■ Instructions to follow ■
Count the lines in the entries below that contain the word "Task", and reply with only the number.

■ Data to use ■
################

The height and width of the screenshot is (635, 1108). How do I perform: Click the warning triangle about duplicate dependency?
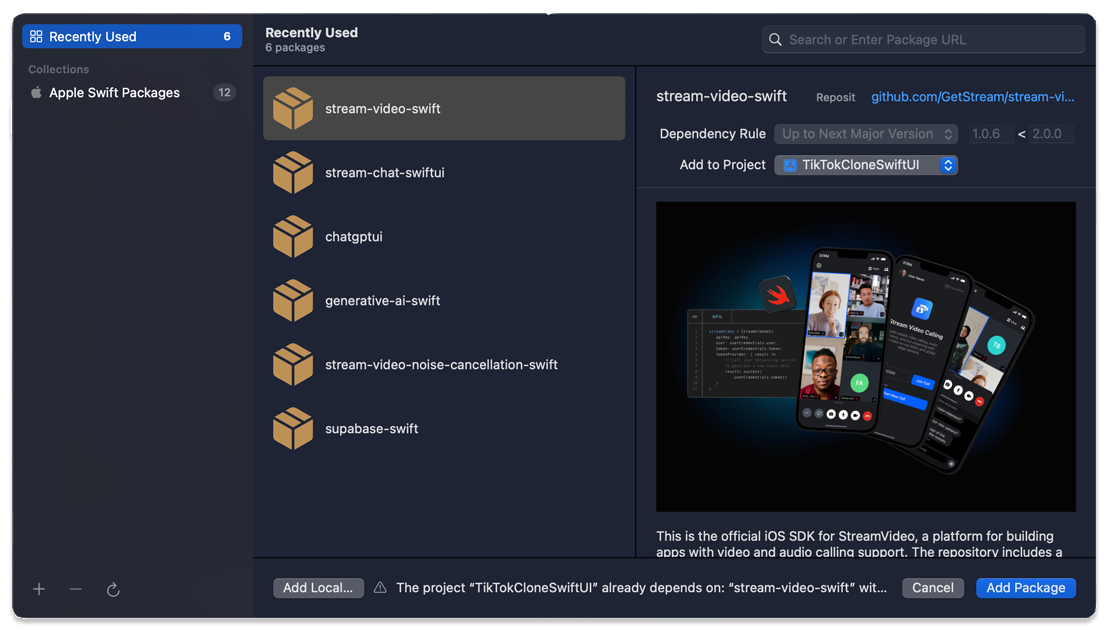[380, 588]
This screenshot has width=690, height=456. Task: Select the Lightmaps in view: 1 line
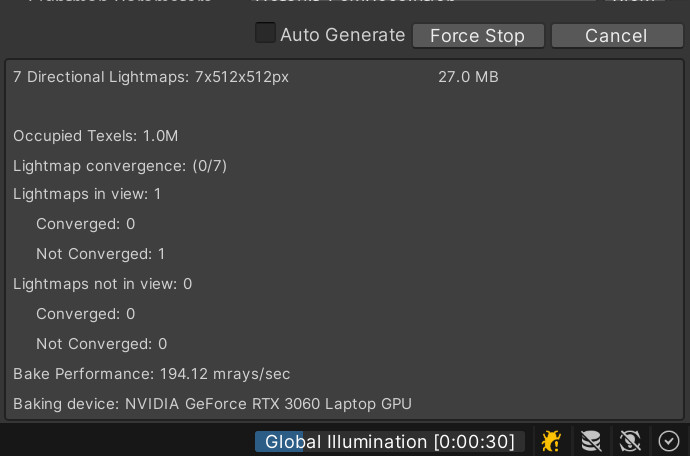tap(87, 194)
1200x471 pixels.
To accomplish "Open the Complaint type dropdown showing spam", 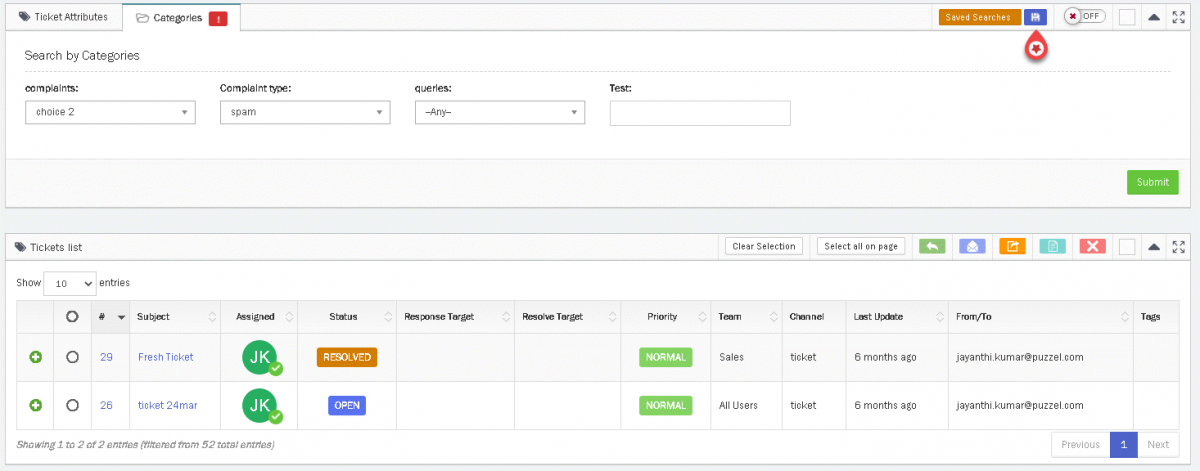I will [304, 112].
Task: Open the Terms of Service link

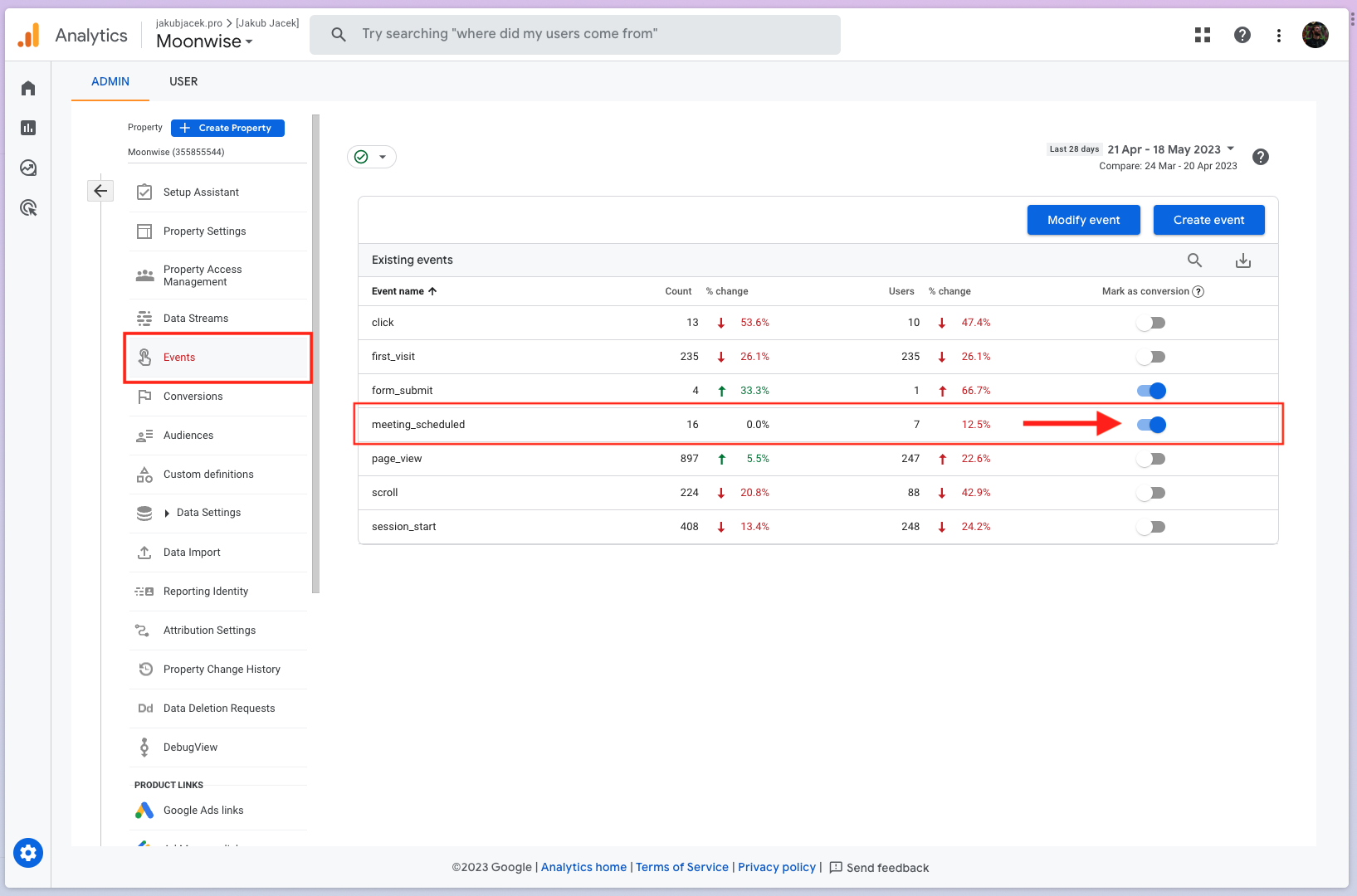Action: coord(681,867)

################

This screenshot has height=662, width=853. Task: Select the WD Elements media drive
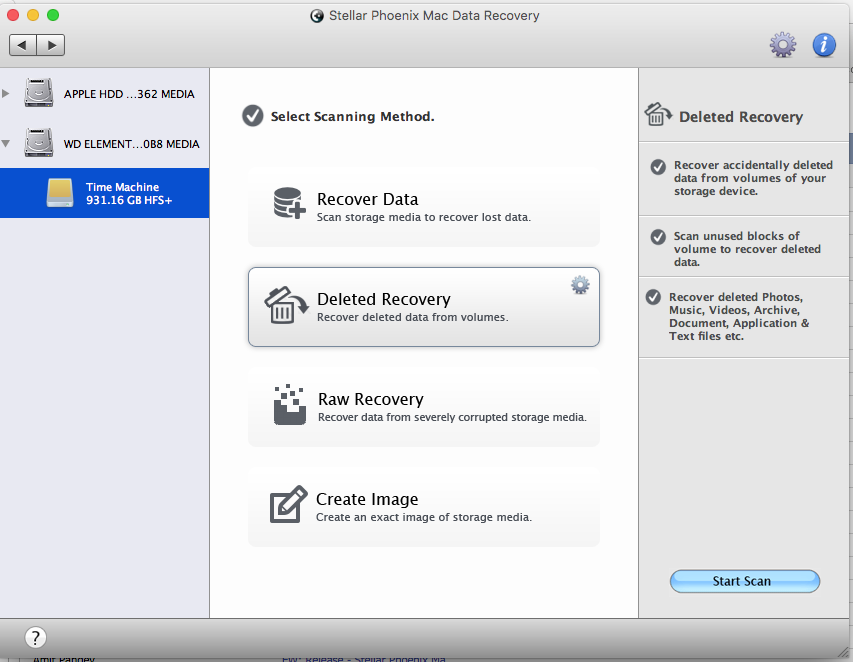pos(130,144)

################

■ Written reply ■
3